FDP in Rheinland-Pfalz plant Windkraftausbau an Autobahnen
Der rheinland-pfälzische FDP-Landesvorsitzende Volker Wissing fordert einen geordneten Ausbau der Windenergie im Land. In einem offenen Brief legte Wissing Energieministerin Eveline Lemke (Grüne) am Dienstag in Mainz nahe, das Landesentwicklungsprogramm (LEP) zur Förderung erneuerbarer Energien nachzubessern.
Trotz der massiven Kritik an dem ersten Entwurf habe die Landesregierung in dem nun vorliegenden zweiten Entwurf ihre Haltung nicht geändert, sondern halte an der Strategie fest, die Verantwortung der Energiewende ausschließlich den Kommunen aufzubürden.
Laut einem von der rheinland-pfälzischen FDP erarbeiteten Konzept, setze man auf eine Konzentration großer Windparks auf zahlenmäßig begrenzte Flächen – etwa entlang eines beidseitigen 350 m breiten Korridors an den rheinland-pfälzischen Autobahnen. Diese Flächen seien durch die Autobahnen belastet und nur eingeschränkt anderweitig verwertbar und sollten als Vorranggebiete in der Fortschreibung des LEP IV festgeschrieben werden, heißt es in dem FDP-Konzept.

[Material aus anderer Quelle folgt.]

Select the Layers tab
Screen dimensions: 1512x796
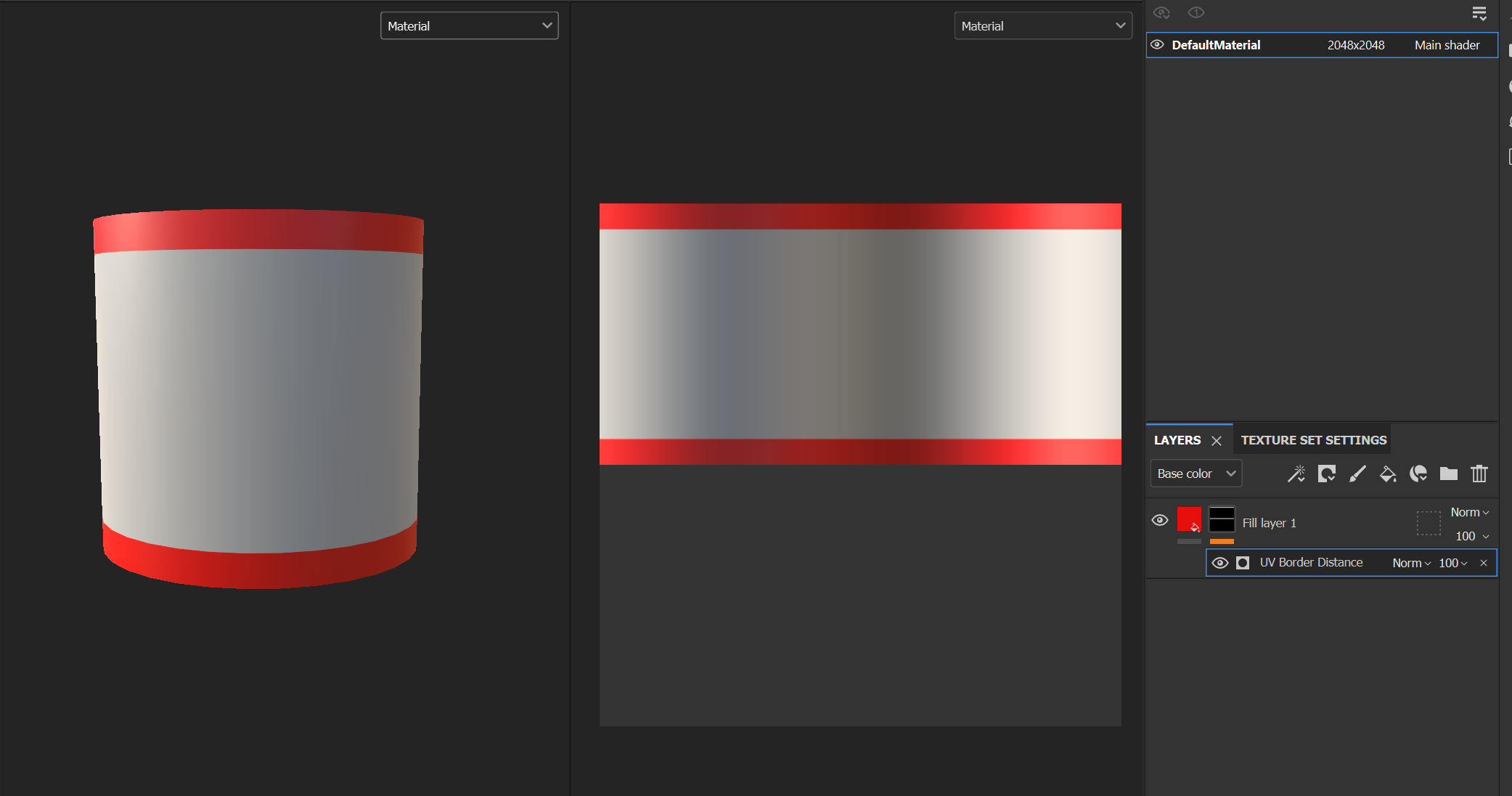[1177, 440]
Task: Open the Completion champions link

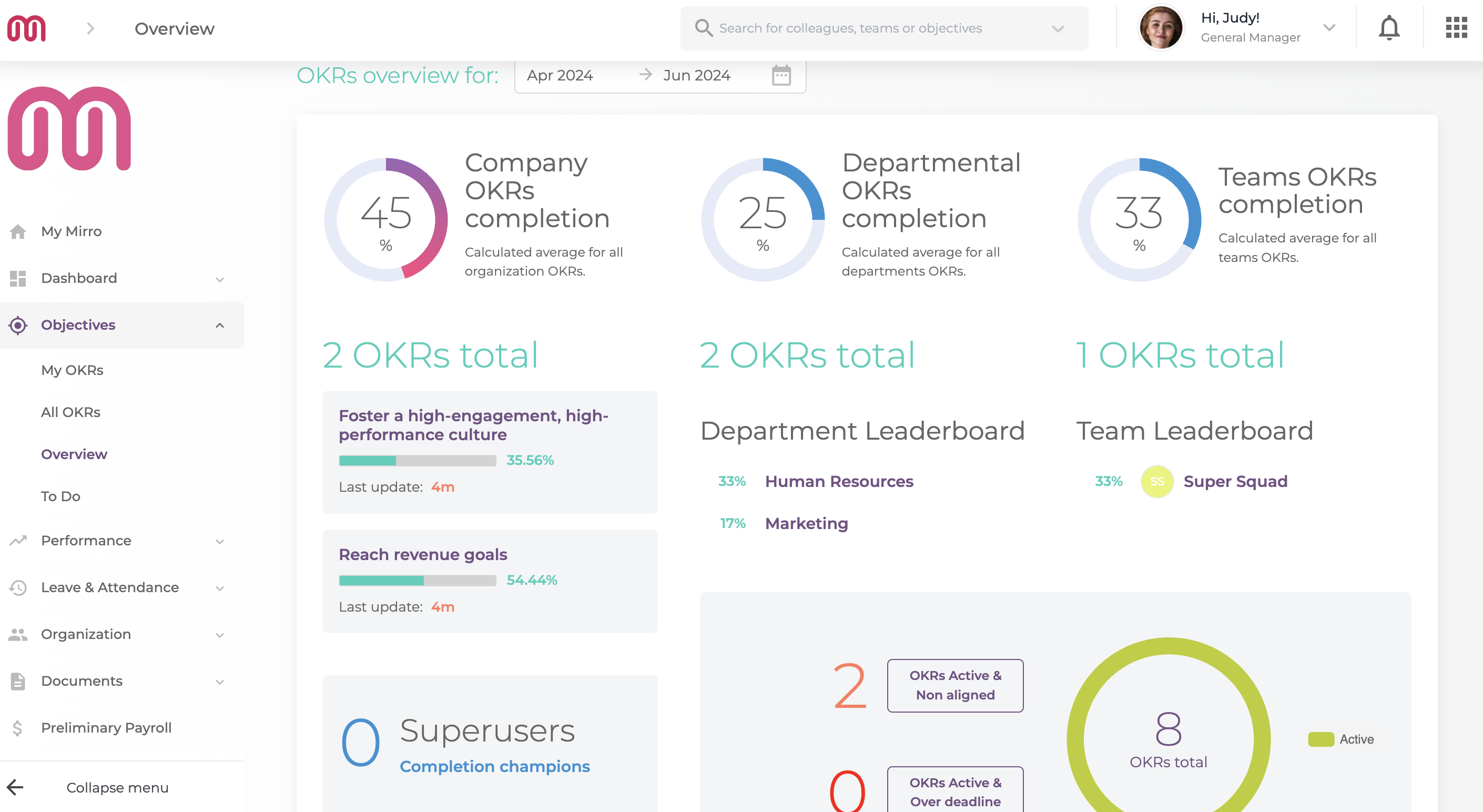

Zudem will die FDP alle Gemeinden, also nicht nur die standortbegünstigten, an den Einnahmen aus Verpachtung und Gewerbesteueraufkommen durch die Windanlagen beteiligen. Zu diesem Zweck sollen Es wäre deshalb sinnvoll, „die 'windfall profits' in einen Fonds fließen zu lassen, der in vollem Umfang den rheinland-pfälzischen Kommunen zum Zwecke des Schuldenabbaus zu Gute kommt“, heißt es in dem Konzept weiter.